━━━ EXCERPTED RECORDS ━━━

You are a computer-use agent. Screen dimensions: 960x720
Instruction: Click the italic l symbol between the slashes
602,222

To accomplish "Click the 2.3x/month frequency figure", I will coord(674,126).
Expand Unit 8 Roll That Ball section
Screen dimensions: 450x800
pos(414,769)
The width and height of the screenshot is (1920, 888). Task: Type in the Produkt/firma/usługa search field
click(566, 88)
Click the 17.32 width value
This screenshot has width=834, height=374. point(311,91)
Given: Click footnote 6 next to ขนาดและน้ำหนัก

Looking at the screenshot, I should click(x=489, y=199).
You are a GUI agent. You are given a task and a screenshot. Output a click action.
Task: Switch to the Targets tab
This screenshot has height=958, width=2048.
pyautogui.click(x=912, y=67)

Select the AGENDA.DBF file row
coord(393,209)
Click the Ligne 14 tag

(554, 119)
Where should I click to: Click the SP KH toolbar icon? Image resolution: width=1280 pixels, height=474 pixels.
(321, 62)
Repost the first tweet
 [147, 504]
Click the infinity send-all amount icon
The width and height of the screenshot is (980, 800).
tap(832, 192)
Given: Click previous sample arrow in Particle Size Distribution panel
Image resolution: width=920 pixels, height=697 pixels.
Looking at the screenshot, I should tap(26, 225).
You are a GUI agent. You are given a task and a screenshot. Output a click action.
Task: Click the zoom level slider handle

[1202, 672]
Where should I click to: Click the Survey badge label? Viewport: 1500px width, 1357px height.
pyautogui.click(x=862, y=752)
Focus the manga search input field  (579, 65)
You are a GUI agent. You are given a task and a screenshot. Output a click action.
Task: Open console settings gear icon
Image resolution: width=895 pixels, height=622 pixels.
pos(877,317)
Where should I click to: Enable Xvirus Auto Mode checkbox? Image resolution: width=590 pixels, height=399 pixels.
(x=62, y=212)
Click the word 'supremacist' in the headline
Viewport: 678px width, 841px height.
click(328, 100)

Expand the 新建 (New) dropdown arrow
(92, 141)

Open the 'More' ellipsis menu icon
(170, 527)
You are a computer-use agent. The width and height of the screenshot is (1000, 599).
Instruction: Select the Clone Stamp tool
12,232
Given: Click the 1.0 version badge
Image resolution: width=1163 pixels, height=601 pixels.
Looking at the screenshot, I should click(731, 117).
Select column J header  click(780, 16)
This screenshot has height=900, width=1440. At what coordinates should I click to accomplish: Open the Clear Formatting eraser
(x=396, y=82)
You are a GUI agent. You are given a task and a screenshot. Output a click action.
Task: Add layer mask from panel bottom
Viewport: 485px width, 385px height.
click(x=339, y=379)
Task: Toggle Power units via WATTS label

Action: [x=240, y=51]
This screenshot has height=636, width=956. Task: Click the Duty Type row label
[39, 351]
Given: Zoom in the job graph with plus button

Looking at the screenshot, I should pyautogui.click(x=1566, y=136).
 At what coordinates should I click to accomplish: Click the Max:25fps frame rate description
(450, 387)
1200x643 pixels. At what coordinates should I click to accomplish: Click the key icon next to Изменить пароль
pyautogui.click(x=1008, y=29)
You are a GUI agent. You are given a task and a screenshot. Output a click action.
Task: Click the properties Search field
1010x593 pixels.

━━━

ACTIVITY =
All of the data above needs to be retyped exactly, with each line as it stands.

ANSWER SPACE =
You are a computer-use agent. Screen dimensions: 960x720
Instruction: Click the italic l symbol between the slashes
602,222

To accomplish "Click the 2.3x/month frequency figure", I will coord(674,126).
Expand Unit 8 Roll That Ball section
Screen dimensions: 450x800
pos(414,769)
The width and height of the screenshot is (1920, 888). Task: Type in the Produkt/firma/usługa search field
click(566, 88)
Click the 17.32 width value
This screenshot has width=834, height=374. point(311,91)
Given: Click footnote 6 next to ขนาดและน้ำหนัก

Looking at the screenshot, I should click(x=489, y=199).
You are a GUI agent. You are given a task and a screenshot. Output a click action.
Task: Switch to the Targets tab
This screenshot has height=958, width=2048.
pyautogui.click(x=912, y=67)

Select the AGENDA.DBF file row
coord(393,209)
Click the Ligne 14 tag

(554, 119)
Where should I click to: Click the SP KH toolbar icon? Image resolution: width=1280 pixels, height=474 pixels.
(321, 62)
Repost the first tweet
 [147, 504]
Click the infinity send-all amount icon
The width and height of the screenshot is (980, 800).
tap(832, 192)
Given: Click previous sample arrow in Particle Size Distribution panel
Image resolution: width=920 pixels, height=697 pixels.
Looking at the screenshot, I should tap(26, 225).
You are a GUI agent. You are given a task and a screenshot. Output a click action.
Task: Click the zoom level slider handle

[1202, 672]
Where should I click to: Click the Survey badge label? Viewport: 1500px width, 1357px height.
pyautogui.click(x=862, y=752)
Focus the manga search input field  (579, 65)
You are a GUI agent. You are given a task and a screenshot. Output a click action.
Task: Open console settings gear icon
Image resolution: width=895 pixels, height=622 pixels.
pos(877,317)
Where should I click to: Enable Xvirus Auto Mode checkbox? Image resolution: width=590 pixels, height=399 pixels.
(x=62, y=212)
Click the word 'supremacist' in the headline
Viewport: 678px width, 841px height.
click(328, 100)

Expand the 新建 (New) dropdown arrow
(92, 141)

Open the 'More' ellipsis menu icon
(170, 527)
You are a computer-use agent. The width and height of the screenshot is (1000, 599).
Instruction: Select the Clone Stamp tool
12,232
Given: Click the 1.0 version badge
Image resolution: width=1163 pixels, height=601 pixels.
Looking at the screenshot, I should click(731, 117).
Select column J header  click(780, 16)
This screenshot has height=900, width=1440. At what coordinates should I click to accomplish: Open the Clear Formatting eraser
(x=396, y=82)
You are a GUI agent. You are given a task and a screenshot. Output a click action.
Task: Add layer mask from panel bottom
Viewport: 485px width, 385px height.
click(x=339, y=379)
Task: Toggle Power units via WATTS label

Action: [x=240, y=51]
This screenshot has height=636, width=956. Task: Click the Duty Type row label
[39, 351]
Given: Zoom in the job graph with plus button

Looking at the screenshot, I should pyautogui.click(x=1566, y=136).
 At what coordinates should I click to accomplish: Click the Max:25fps frame rate description
(450, 387)
1200x643 pixels. At what coordinates should I click to accomplish: Click the key icon next to Изменить пароль
pyautogui.click(x=1008, y=29)
You are a GUI agent. You are given a task and a screenshot. Output a click action.
Task: Click the properties Search field
1010x593 pixels.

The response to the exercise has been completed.